Content starts

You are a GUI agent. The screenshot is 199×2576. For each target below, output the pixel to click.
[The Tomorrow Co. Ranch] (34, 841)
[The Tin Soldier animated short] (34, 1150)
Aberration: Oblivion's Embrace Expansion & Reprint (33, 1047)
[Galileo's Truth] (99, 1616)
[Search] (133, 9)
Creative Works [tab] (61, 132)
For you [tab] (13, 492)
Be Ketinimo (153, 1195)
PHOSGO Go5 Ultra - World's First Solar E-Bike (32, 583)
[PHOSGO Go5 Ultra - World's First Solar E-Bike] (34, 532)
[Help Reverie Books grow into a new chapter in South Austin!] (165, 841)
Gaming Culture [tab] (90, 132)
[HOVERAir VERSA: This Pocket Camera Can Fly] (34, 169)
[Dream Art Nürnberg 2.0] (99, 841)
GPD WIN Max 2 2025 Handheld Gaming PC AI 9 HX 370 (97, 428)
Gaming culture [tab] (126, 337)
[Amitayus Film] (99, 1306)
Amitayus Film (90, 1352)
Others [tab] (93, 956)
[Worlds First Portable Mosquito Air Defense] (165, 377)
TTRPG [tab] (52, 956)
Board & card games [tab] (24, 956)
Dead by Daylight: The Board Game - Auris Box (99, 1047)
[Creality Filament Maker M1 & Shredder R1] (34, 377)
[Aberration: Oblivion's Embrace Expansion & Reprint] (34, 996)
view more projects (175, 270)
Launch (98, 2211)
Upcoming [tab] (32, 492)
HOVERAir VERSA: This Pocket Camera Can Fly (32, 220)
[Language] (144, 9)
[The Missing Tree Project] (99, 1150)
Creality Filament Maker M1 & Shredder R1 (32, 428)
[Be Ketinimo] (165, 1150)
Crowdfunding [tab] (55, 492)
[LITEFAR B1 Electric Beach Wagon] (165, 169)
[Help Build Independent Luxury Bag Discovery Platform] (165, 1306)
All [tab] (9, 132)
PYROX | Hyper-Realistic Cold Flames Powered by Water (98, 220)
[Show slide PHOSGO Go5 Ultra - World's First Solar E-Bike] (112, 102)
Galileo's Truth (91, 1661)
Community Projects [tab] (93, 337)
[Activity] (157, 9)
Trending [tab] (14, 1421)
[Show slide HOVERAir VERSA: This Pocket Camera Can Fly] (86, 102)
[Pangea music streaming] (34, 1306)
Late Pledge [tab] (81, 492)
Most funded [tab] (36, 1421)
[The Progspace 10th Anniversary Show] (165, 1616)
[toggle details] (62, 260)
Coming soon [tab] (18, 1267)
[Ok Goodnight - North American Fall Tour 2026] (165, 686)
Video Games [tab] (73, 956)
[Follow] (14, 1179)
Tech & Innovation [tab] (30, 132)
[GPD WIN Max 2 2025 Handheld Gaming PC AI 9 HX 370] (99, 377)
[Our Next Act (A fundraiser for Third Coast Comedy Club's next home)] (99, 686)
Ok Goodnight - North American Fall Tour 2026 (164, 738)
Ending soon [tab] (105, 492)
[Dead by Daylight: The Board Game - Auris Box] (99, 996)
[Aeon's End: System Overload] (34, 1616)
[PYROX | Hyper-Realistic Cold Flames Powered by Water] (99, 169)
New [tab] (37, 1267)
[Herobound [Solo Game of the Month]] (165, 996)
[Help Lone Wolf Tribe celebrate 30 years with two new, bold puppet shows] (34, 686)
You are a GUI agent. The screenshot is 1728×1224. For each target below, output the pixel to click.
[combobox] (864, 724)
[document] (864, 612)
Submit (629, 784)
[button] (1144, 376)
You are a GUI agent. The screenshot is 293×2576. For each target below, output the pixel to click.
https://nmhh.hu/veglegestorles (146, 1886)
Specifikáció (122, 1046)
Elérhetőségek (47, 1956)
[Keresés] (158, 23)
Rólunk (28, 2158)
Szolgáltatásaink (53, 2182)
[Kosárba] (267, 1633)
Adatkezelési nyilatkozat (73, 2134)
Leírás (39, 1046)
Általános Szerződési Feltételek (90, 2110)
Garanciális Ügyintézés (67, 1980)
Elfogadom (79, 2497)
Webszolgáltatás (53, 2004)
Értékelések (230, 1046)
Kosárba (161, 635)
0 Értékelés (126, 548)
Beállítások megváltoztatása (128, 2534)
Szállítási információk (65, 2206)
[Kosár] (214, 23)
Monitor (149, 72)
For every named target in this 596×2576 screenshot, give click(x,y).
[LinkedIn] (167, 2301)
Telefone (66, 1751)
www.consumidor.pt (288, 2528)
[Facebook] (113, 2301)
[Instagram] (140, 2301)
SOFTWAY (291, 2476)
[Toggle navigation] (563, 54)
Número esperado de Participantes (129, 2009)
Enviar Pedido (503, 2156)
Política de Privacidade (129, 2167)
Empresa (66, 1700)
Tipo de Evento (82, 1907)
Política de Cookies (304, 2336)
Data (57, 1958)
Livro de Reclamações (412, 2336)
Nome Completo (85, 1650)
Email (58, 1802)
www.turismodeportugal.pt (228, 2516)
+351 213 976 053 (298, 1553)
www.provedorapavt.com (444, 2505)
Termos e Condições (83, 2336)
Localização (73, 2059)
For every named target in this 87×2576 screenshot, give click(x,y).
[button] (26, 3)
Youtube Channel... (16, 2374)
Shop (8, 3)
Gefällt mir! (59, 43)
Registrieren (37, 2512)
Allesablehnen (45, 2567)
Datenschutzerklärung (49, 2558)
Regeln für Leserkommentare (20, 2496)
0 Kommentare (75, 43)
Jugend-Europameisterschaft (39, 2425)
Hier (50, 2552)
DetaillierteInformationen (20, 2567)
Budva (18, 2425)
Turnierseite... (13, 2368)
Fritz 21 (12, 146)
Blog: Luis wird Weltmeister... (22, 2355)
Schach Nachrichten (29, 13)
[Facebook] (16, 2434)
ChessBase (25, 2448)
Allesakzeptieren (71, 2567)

Content ends

## PROBLEM TO SOLVE
The answer is the full data, repeated exactly as shown.

## FINISHED TASK
You are a GUI agent. The screenshot is 199×2576. For each target below, output the pixel to click.
[The Tomorrow Co. Ranch] (34, 841)
[The Tin Soldier animated short] (34, 1150)
Aberration: Oblivion's Embrace Expansion & Reprint (33, 1047)
[Galileo's Truth] (99, 1616)
[Search] (133, 9)
Creative Works [tab] (61, 132)
For you [tab] (13, 492)
Be Ketinimo (153, 1195)
PHOSGO Go5 Ultra - World's First Solar E-Bike (32, 583)
[PHOSGO Go5 Ultra - World's First Solar E-Bike] (34, 532)
[Help Reverie Books grow into a new chapter in South Austin!] (165, 841)
Gaming Culture [tab] (90, 132)
[HOVERAir VERSA: This Pocket Camera Can Fly] (34, 169)
[Dream Art Nürnberg 2.0] (99, 841)
GPD WIN Max 2 2025 Handheld Gaming PC AI 9 HX 370 (97, 428)
Gaming culture [tab] (126, 337)
[Amitayus Film] (99, 1306)
Amitayus Film (90, 1352)
Others [tab] (93, 956)
[Worlds First Portable Mosquito Air Defense] (165, 377)
TTRPG [tab] (52, 956)
Board & card games [tab] (24, 956)
Dead by Daylight: The Board Game - Auris Box (99, 1047)
[Creality Filament Maker M1 & Shredder R1] (34, 377)
[Aberration: Oblivion's Embrace Expansion & Reprint] (34, 996)
view more projects (175, 270)
Launch (98, 2211)
Upcoming [tab] (32, 492)
HOVERAir VERSA: This Pocket Camera Can Fly (32, 220)
[Language] (144, 9)
[The Missing Tree Project] (99, 1150)
Creality Filament Maker M1 & Shredder R1 (32, 428)
[Be Ketinimo] (165, 1150)
Crowdfunding [tab] (55, 492)
[LITEFAR B1 Electric Beach Wagon] (165, 169)
[Help Build Independent Luxury Bag Discovery Platform] (165, 1306)
All [tab] (9, 132)
PYROX | Hyper-Realistic Cold Flames Powered by Water (98, 220)
[Show slide PHOSGO Go5 Ultra - World's First Solar E-Bike] (112, 102)
Galileo's Truth (91, 1661)
Community Projects [tab] (93, 337)
[Activity] (157, 9)
Trending [tab] (14, 1421)
[Show slide HOVERAir VERSA: This Pocket Camera Can Fly] (86, 102)
[Pangea music streaming] (34, 1306)
Late Pledge [tab] (81, 492)
Most funded [tab] (36, 1421)
[The Progspace 10th Anniversary Show] (165, 1616)
[toggle details] (62, 260)
Coming soon [tab] (18, 1267)
[Ok Goodnight - North American Fall Tour 2026] (165, 686)
Video Games [tab] (73, 956)
[Follow] (14, 1179)
Tech & Innovation [tab] (30, 132)
[GPD WIN Max 2 2025 Handheld Gaming PC AI 9 HX 370] (99, 377)
[Our Next Act (A fundraiser for Third Coast Comedy Club's next home)] (99, 686)
Ok Goodnight - North American Fall Tour 2026 (164, 738)
Ending soon [tab] (105, 492)
[Dead by Daylight: The Board Game - Auris Box] (99, 996)
[Aeon's End: System Overload] (34, 1616)
[PYROX | Hyper-Realistic Cold Flames Powered by Water] (99, 169)
New [tab] (37, 1267)
[Herobound [Solo Game of the Month]] (165, 996)
[Help Lone Wolf Tribe celebrate 30 years with two new, bold puppet shows] (34, 686)
You are a GUI agent. The screenshot is 1728×1224. For each target below, output the pixel to click.
[combobox] (864, 724)
[document] (864, 612)
Submit (629, 784)
[button] (1144, 376)
You are a GUI agent. The screenshot is 293×2576. For each target below, output the pixel to click.
https://nmhh.hu/veglegestorles (146, 1886)
Specifikáció (122, 1046)
Elérhetőségek (47, 1956)
[Keresés] (158, 23)
Rólunk (28, 2158)
Szolgáltatásaink (53, 2182)
[Kosárba] (267, 1633)
Adatkezelési nyilatkozat (73, 2134)
Leírás (39, 1046)
Általános Szerződési Feltételek (90, 2110)
Garanciális Ügyintézés (67, 1980)
Elfogadom (79, 2497)
Webszolgáltatás (53, 2004)
Értékelések (230, 1046)
Kosárba (161, 635)
0 Értékelés (126, 548)
Beállítások megváltoztatása (128, 2534)
Szállítási információk (65, 2206)
[Kosár] (214, 23)
Monitor (149, 72)
For every named target in this 596×2576 screenshot, give click(x,y).
[LinkedIn] (167, 2301)
Telefone (66, 1751)
www.consumidor.pt (288, 2528)
[Facebook] (113, 2301)
[Instagram] (140, 2301)
SOFTWAY (291, 2476)
[Toggle navigation] (563, 54)
Número esperado de Participantes (129, 2009)
Enviar Pedido (503, 2156)
Política de Privacidade (129, 2167)
Empresa (66, 1700)
Tipo de Evento (82, 1907)
Política de Cookies (304, 2336)
Data (57, 1958)
Livro de Reclamações (412, 2336)
Nome Completo (85, 1650)
Email (58, 1802)
www.turismodeportugal.pt (228, 2516)
+351 213 976 053 (298, 1553)
www.provedorapavt.com (444, 2505)
Termos e Condições (83, 2336)
Localização (73, 2059)
For every named target in this 87×2576 screenshot, give click(x,y).
[button] (26, 3)
Youtube Channel... (16, 2374)
Shop (8, 3)
Gefällt mir! (59, 43)
Registrieren (37, 2512)
Allesablehnen (45, 2567)
Datenschutzerklärung (49, 2558)
Regeln für Leserkommentare (20, 2496)
0 Kommentare (75, 43)
Jugend-Europameisterschaft (39, 2425)
Hier (50, 2552)
DetaillierteInformationen (20, 2567)
Budva (18, 2425)
Turnierseite... (13, 2368)
Fritz 21 (12, 146)
Blog: Luis wird Weltmeister... (22, 2355)
Schach Nachrichten (29, 13)
[Facebook] (16, 2434)
ChessBase (25, 2448)
Allesakzeptieren (71, 2567)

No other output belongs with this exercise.